▶ **Selected text**:
++++++++++++++++++++
Birgit Hogefeld (born 27 July 1956) is a former member of the West German Red Army Faction (RAF).

Early life
Born in 1956 in Wiesbaden, Hogefeld joined the RAF in 1984, once she turned clandestine, long after its founding members Andreas Baader, Gudrun Ensslin and Ulrike Meinhof were dead. She became the girlfriend of fellow RAF member Wolfgang Grams and moved in with him.

Arrest
On 27 June 1993, Hogefeld and Grams arrived at a train station in Bad Kleinen where a group of GSG 9 officers were waiting to arrest them (the officers had received a tip-off from a fellow GSG 9 officer who had infiltrated the RAF). According to the GSG 9 men, Hogefeld and Grams started firing at them on sight; Grams fatally shot an officer named Michael Newrzella. According to the police Grams committed suicide and fell on the train tracks. However, it was suspected that Grams did not commit suicide but was shot by GSG 9 officers. The Staatsanwaltschaft Schwerin investigated these allegations and concluded in January 1994 that they were incorrect. Grams' parents challenged this conclusion in court, but it was upheld by five different courts, including the European Court of Human Rights in 1999. Interior Minister Rudolf Seiters took responsibility for the poor conducting and postprocessing of the operation and resigned in July of the year, as well as Chief Federal Prosecutor, Alexander von Stahl.
++++++++++++++++++++
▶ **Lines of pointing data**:
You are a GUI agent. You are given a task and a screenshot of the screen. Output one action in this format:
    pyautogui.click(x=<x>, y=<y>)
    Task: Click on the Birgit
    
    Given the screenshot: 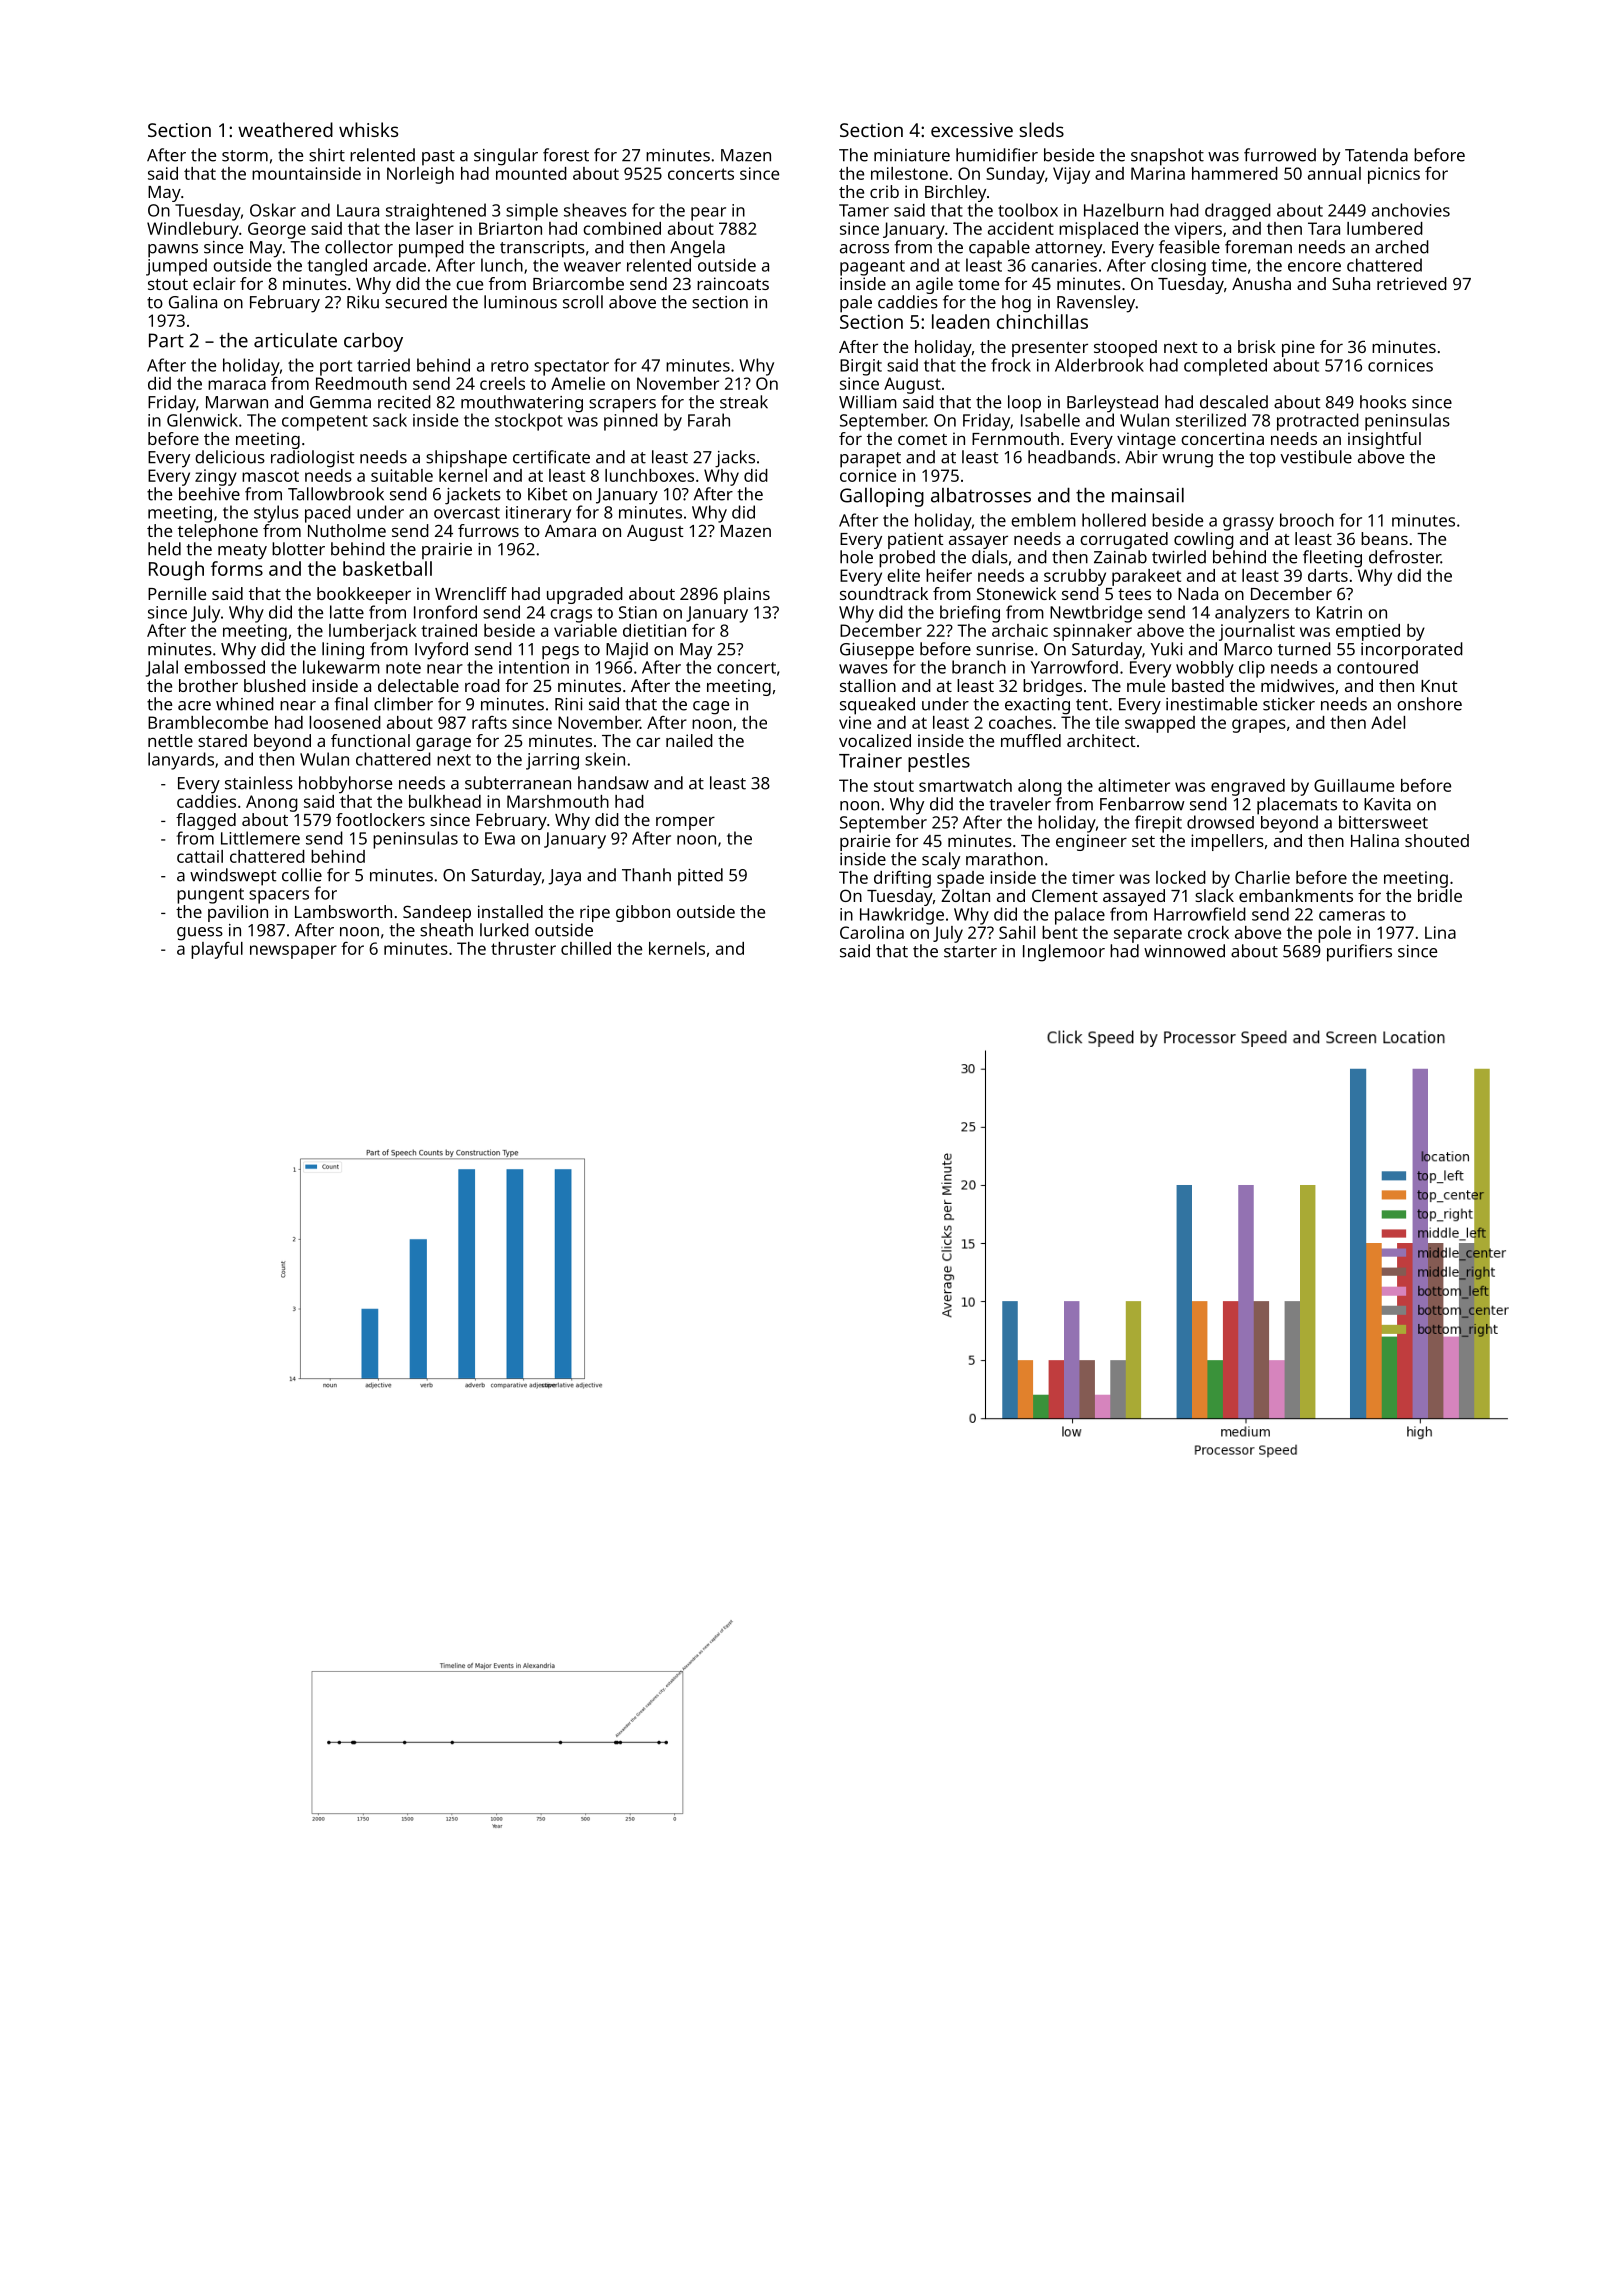 What is the action you would take?
    pyautogui.click(x=861, y=367)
++++++++++++++++++++
▶ **Set task**: Extend the Birgit Hogefeld text past its last sentence, on Alexander von Stahl's resignation. These lines are separate material and are unrelated to the Birgit Hogefeld text.

▶ **Response**:
Sentencing
Several terrorist activities that Hogefeld was later found guilty of by a Higher Court in Germany were;

The murder of a young GI, Edward Pimental, in 1985 to obtain his I.D. to access the grounds of the U.S. Rhein-Main Air Base near Frankfurt. Supposedly Hogefeld lured him to her home after meeting him in a bar, where he was then shot through the neck and killed. Eva Haule was also involved with Pimental's murder.
A bomb attack on the aforementioned U.S. airbase, which killed A1C Frank Scarton and Becky Jo Bristol and left twenty others injured.
A failed assassination attempt on Hans Tietmeyer, former President of the Deutsche Bundesbank.
The destruction of a jail.
Involvement in a terrorist organisation.

In November 1996, she was given a life imprisonment sentence.

In 2008, federal president Horst Köhler denied her clemency request.

Hogefeld was released on parole in June 2011.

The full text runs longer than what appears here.